Неизвестно, проведал ли Коялович об этой инициативе Бессонова. Но очевидно, что она – даром что осталась на бумаге – отразила усиление в 1864 году той тенденции в определении русскости, которую Коялович отождествлял с непониманием великорусами Западной России, с их недоверием к местным общественным силам и нежеланием считаться с местной исторической спецификой. В конечном счете столкновения по вопросу об украинском языке создали двоякое затруднение для проповеди западнорусской краевой самобытности. Вышедшие наружу украинофильские чаяния самостоятельного языка размывали впечатление исторического единства Западной России. Поправить же дело, зачисляя украинофилов в отщепенцы от западнорусской семьи, было нельзя, ибо сторонниками «русского единства» в бессоновском – и катковском – значении это прочитывалось как обвинение ни много ни мало в сепаратизме и легко могло срикошетить по самим «западнороссам».

* * *

К 1860-м годам этническая или культурно-региональная дифференциация населения, прежде всего сельского, западных губерний стала для русских на короткое время одним из аргументов в споре с польскими / польскоязычными элитами о преобладающем культурном влиянии в крае.
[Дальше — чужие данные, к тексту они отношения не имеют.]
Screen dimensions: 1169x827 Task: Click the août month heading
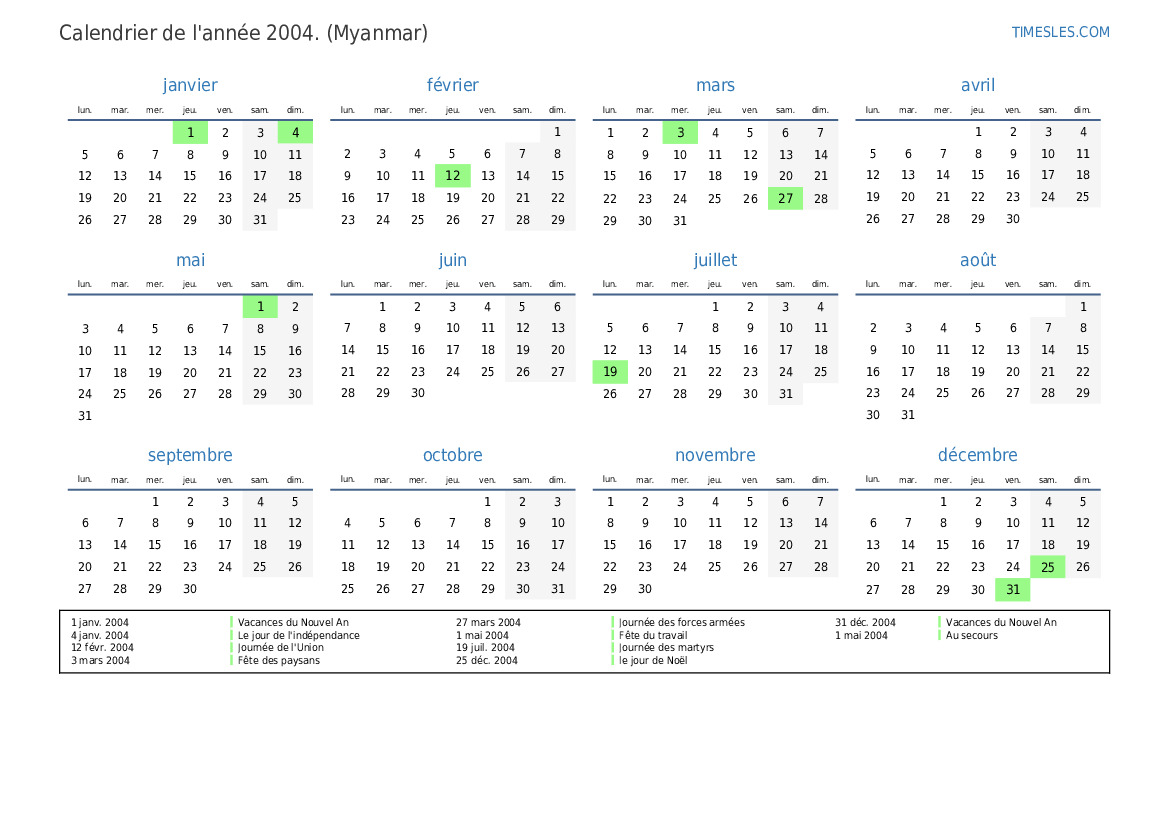coord(977,260)
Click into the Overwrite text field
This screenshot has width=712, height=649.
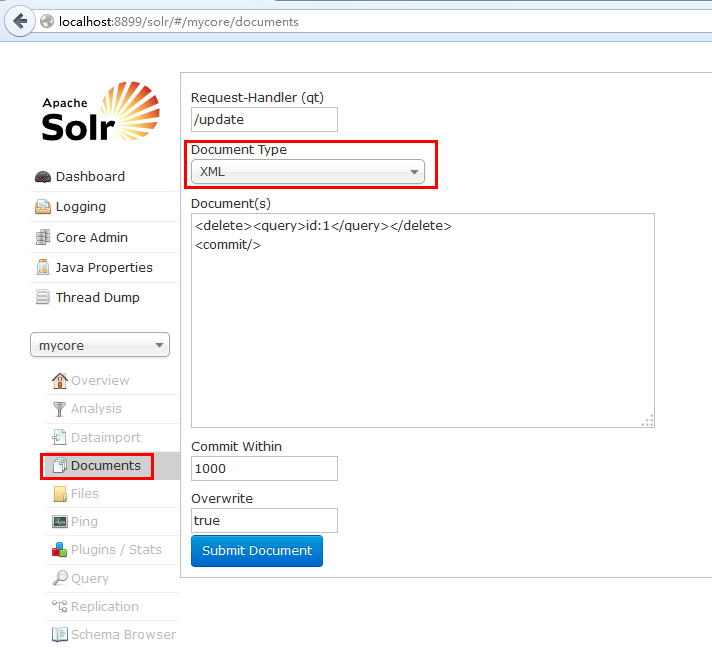tap(264, 521)
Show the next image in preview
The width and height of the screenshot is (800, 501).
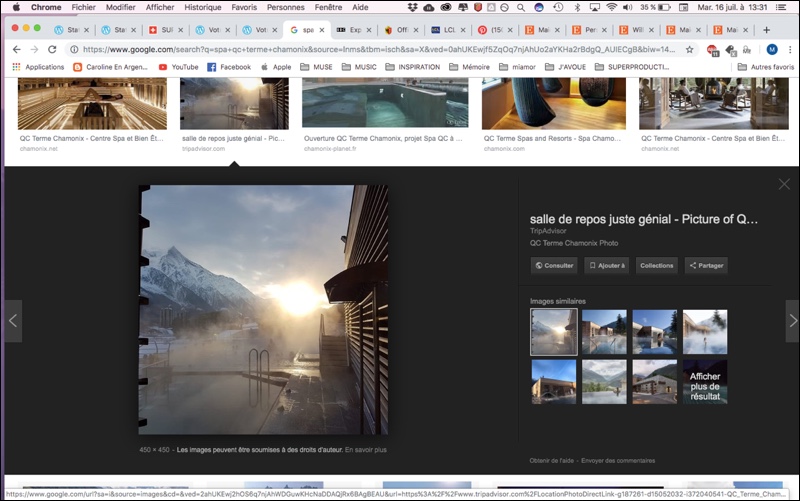point(792,321)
В самом начале 1860-х годов бюрократический кружок Николая Милютина в союзе со славянофильски ориентированными учеными и публицистами, прежде всего Александром Гильфердингом, разрабатывал идею о поддержке культурно-языковых особенностей местного крестьянского населения против дворянских и клерикальных элит, в первую очередь польских и католических. По замыслу авторов, эти льготы помогли бы белорусам и украинцам, а также и литовцам осознать свою обособленность от поляков и, следовательно, через контролируемое локальное разнообразие привели бы к упрочению общерусского единства.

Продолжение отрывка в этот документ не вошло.